Александр Филиппов теоретическая социология 2 страница
На это, наконец, можно возразить, что даже если означенному крестьянину и нет дела до политической или культурной жизни далеких стран, то у него вполне может — рано или поздно — появиться и корейский телевизор, и индонезийские джинсы, и русский компьютер. И если его благосостояние уже сейчас может оказаться в прямой связи и с колебанием курсов валют, и с далекими от него политическими событиями, то со временем у него появится возможность не просто информационно-смыслового взаимодействия, но и рефлексии по поводу собственного участия в несомненных явлениях глобализации*. * Их все-таки во многих случаях не стоит переоценивать. Эмпирические исследования показывают, что о явлениях глобализации публично высказываются куда больше, нежели для этого есть основания в фактических тенденциях. См.: GerfiardsJ., Rossel J. Bestimmungsgriinde und Folgen der Transnationalisierung verschiedener Kommunikationsgemeinschaften der Gesellschaft. Vortrag in der Plenarveranstaltung «Strukturwandel von Kommunikationsgemeinschaften». SoziologenkongreB in Freiburg, 14—18 September 1998. S. 18.
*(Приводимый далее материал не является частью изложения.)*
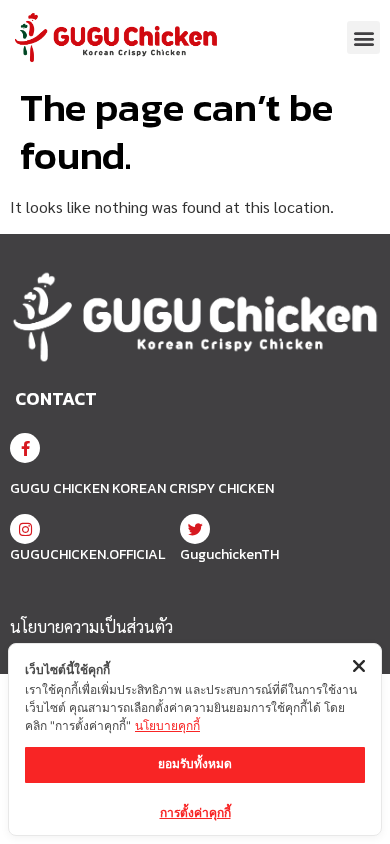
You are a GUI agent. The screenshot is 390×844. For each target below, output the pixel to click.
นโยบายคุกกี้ (167, 725)
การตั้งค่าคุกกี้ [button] (195, 812)
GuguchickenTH (229, 554)
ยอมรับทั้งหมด (195, 763)
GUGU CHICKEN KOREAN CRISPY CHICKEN (142, 488)
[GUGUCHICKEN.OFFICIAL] (25, 529)
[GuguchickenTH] (195, 529)
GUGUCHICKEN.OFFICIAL (87, 554)
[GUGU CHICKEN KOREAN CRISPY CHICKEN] (25, 448)
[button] (363, 37)
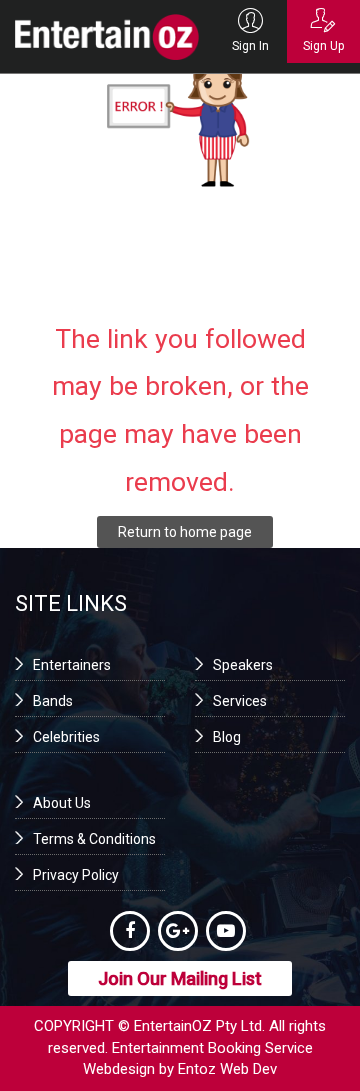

Как мы видим, дело не во взаимосвязях самих по себе, даже если взаимосвязаны действующие и действия, отстоящие друг от друга на значительные, прямо-таки глобальные расстояния. Дело в том, каков характер взаимосвязей. Разумеется, русский социолог, надевший американские джинсы, может с полным правом утверждать, что вступил во всемирную связь потребителей и производителей одежды. Но связь эта все-таки в известном смысле односторонняя. И не потому, что на стороне одного производство, а другого — потребление (если американец создал для меня одежду, то я для него — рабочее место), но потому, что вообще ношение джинсов на, скажем, научных конгрессах есть воспроизведение определенного образца поведения, стиля жизни, созданного и заданного в одном месте и воспринятого в другом. Эта роль продуцентов и трансляторов, на стороне одних, и сознательных или бессознательных реципиентов, на стороне других, является одним из наиболее проблематичных аспектов теоретических рассуждений о мировом обществе. Однако, не менее, если не более, характерными, чем явления всемирной трансляции определенных образцов, оказываются более сложные явления «гибридизации», «креолизации», если воспользоваться известным термином У. Ханнерца, т. е. сложного смешения, скрещения культур и стилей жизни*. Можно, правда, рассматривать именно эту «гибридизацию» как глобальный феномен, но глобальный феномен многообразия гибридизаций не тождествен глобальности как смыслу, непосредственно проживаемому самими участниками этих взаимодействий. Как социологи мы должны держать в поле зрения собственную смысловую жизнь людей. Тогда нам придется выяснять и то, понимают ли они характер отношений, в которые вступают повседневно и повсеместно**, и роль воспроизводимых, транслирующихся и воспринимаемых культурных и поведенческих образцов, и тот взгляд на мир (возможно, отнюдь не глобалистский), который предлагают и даже навязывают своим приверженцам новые гибридные культуры. * cm.: Hannerz U. Cultural Complexity. Studies in the Social Organization of Meaning. N.Y.: Columbia University Press, 1992. ** И что значит: понимают? Понимают адекватно? Но адекватно чему? Той точке зрения, которую мы выставляем как более истинную, поскольку она де подкреплена наукой? А почему именно в нашем случае социальная наука или, по меньшей мере, те, кто на нее ссылается, не окажутся столь же несостоятельными, какими они уже не раз были в этом веке?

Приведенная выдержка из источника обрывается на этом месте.